**Input for this task:**
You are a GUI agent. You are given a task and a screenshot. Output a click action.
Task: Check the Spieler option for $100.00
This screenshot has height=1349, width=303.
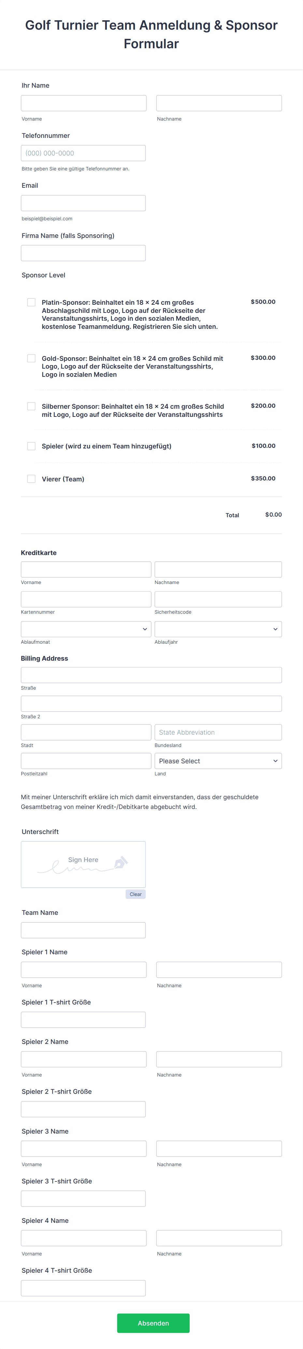[31, 446]
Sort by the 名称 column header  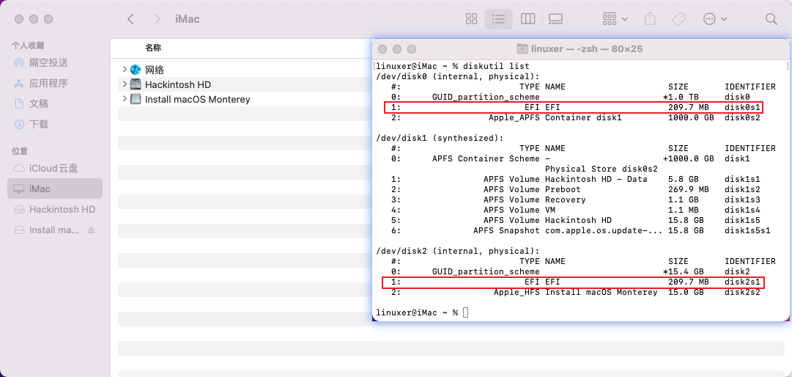click(153, 48)
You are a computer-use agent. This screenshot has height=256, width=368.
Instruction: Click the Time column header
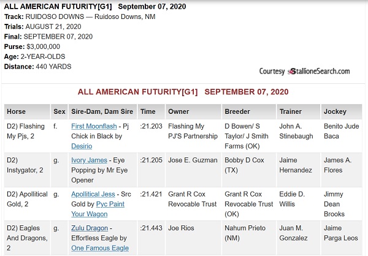coord(151,111)
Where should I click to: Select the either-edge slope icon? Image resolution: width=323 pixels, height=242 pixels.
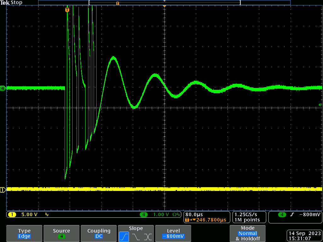click(148, 237)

**What needs to be done:**
Starting at the line containing "Where should I" and ending at the last line of the rows above, recast those lines as a Markdown table with the columns Number and Line, skipping blank lines. Leave the pictures out.

**Finished answer:**
| Number | Line |
|---|---|
| 1 | Where should I click to: Select the either-edge slope icon? Image resolution: width=323 pixels, height=242 pixels. |
| 2 | click(148, 237) |